**ЗАДАНИЕ:** Пожалуйста, допишите следующую часть отрывка о творчестве Гарроса, начиная сразу после его последнего предложения.

**ВЫБРАННЫЙ ОТРЫВОК:**
____________________

Что касается гарросовской литературы. Мне кажется, он реализовался, конечно, далеко не полностью. Он, во-первых, умер, работая над романом. Это роман был такой сновидческий, о второй реальности. Он не успел его внятно додумать, но успел его начать. Он работал, кроме того, над несколькими сценариями — сериальными, фантастическими, в очень сложном жанре. И я думаю, что мы эти сериалы, которые они вместе с женой писали, рано или поздно увидим. Но и то, что им сделано в соавторстве с Евдокимовым и самостоятельно — оно чрезвычайно значительно. Из всех их романов я больше всего люблю «Фактор фуры». Он, мне кажется, такой самый точный. Второе место прочно удерживает «Серая слизь», в которой практически предсказано очень многое в нынешней ситуации.

А пожалуй, из малой формы больше всего ему далась повесть «Чучхе», которая задумывалась как сценарий. И если бы этот сценарий тогда поставили, вот когда эта вещь была написана… Это такой сценарий о лицее Ходорковского, продолжение наших общих тогдашних размышлений о «Гадких лебедях», о новом этом поколении, которое Ходорковский помогал формировать. Это грандиозная вещь. Если бы она была поставлена… Ну, она, конечно, была слишком сложна для тогдашнего российского кинематографа, а про нынешний я вообще не говорю. Но вот эта повесть «Чучхе», изданная в шубинской редакции (больше она нигде не выходила), она мне кажется огромным прорывом и в сюжетостроении, и на уровне мысли, на уровне социального прогнозирования. Вот если к ней сейчас обратиться — даже не режиссёру, а читателю, — он получит, конечно, колоссальный импульс.

____________________

**ПРЕДОСТАВЛЕННЫЕ ДАННЫЕ:**
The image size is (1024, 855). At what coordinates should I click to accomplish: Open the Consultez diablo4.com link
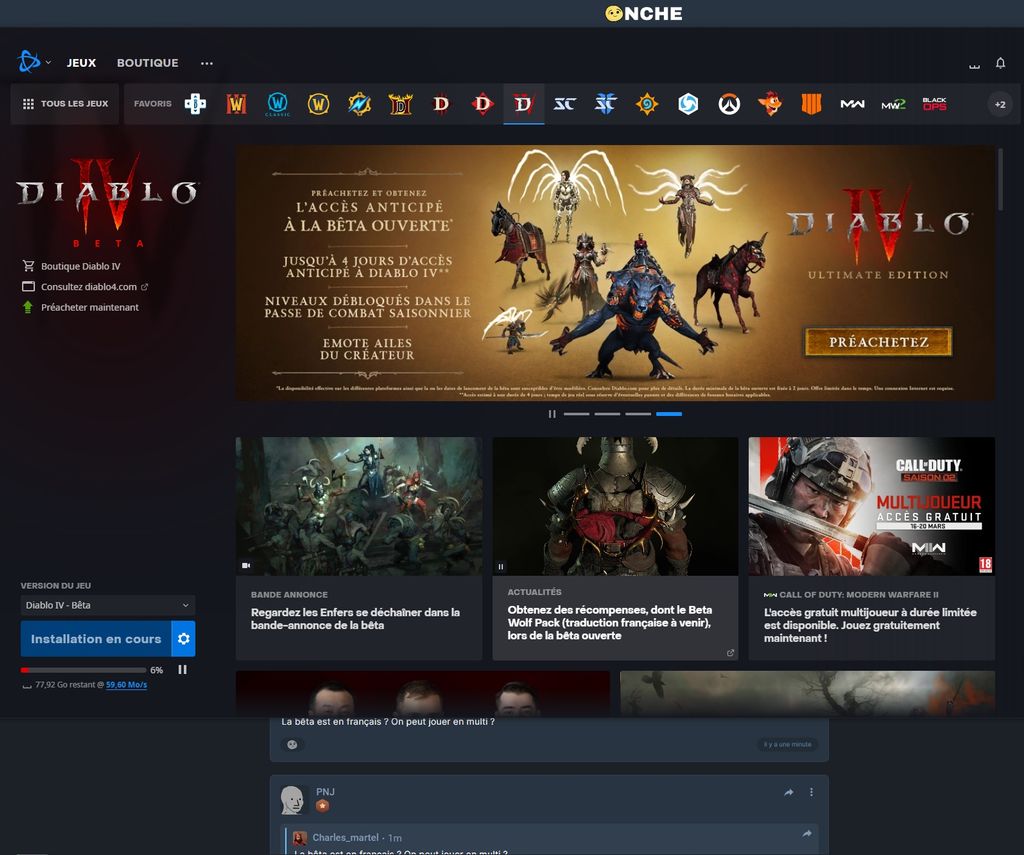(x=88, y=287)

____________________

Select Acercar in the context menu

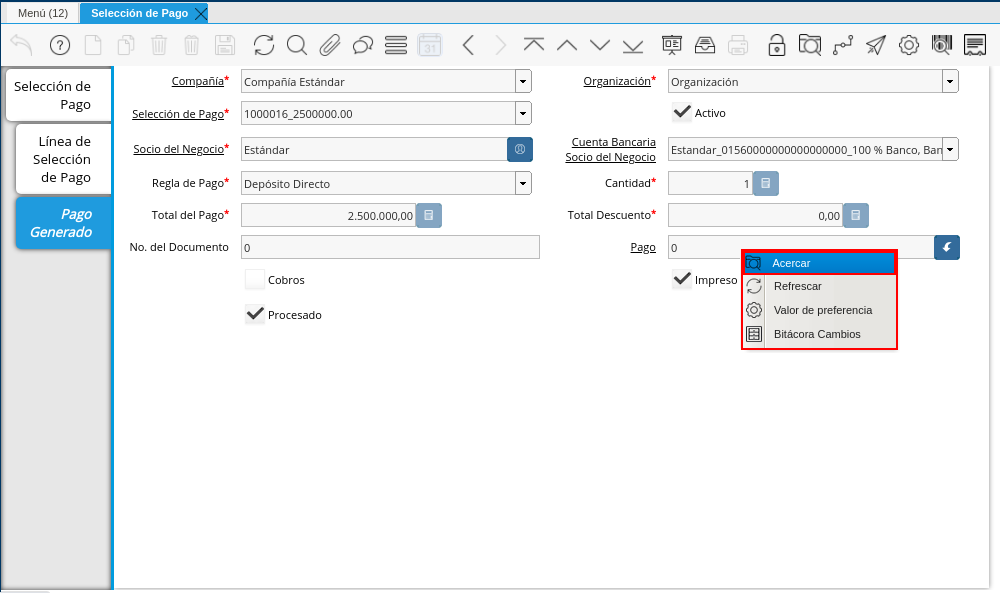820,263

____________________

**РЕЗУЛЬТАТ ЗАДАНИЯ:**
И вот что самое главное — Гаррос был человеком удивительным совершенно, удивительно хорошим. Таких не бывает. Он был одним из последних порождений советской действительности. Он родился в 1975 году и был в последнем поколении людей, которые застали по-настоящему Советский Союз. Родился в Белоруссии, по отцу грузин, жил в Прибалтике, жил в Барселоне, жил в Москве, умер в Израиле. Он очень страдал, я знаю, и от своей бюрократической непривязанности, и от абсолютной бездомности, которая, впрочем, как-то компенсировалась тем, что уж в русской-то литературе он чувствовал себя абсолютно как дома. Но при этом вот этот его космополитизм, эта лёгкость и широта его интересов — это как раз было советским. Это последний отголосок интернационального советского проекта. И очень страшно, что конец Советского Союза перерубил пополам это поколение, выбросил его в мир, в котором ему не было места.

Из людей, которых я мог бы с Гарросом сравнить, может быть, по творческому потенциалу и по широте взглядов, — ну, только могу сейчас назвать, пожалуй, Николая Караева, который живёт и работает в Эстонии, ну и, конечно, Лёшу Евдокимова, который остался, дай Бог сил ему дальше работать. Я очень надеюсь, что эти люди — оба замечательные фантасты, как и Гаррос, — что они каким-то образом себя сберегут. Потому что из всех людей, с которыми мне сейчас приходится общаться, эти, наверное, самые сложные и самые интересные. И мне очень трудно поспеть за их эрудицией и ходом их мысли.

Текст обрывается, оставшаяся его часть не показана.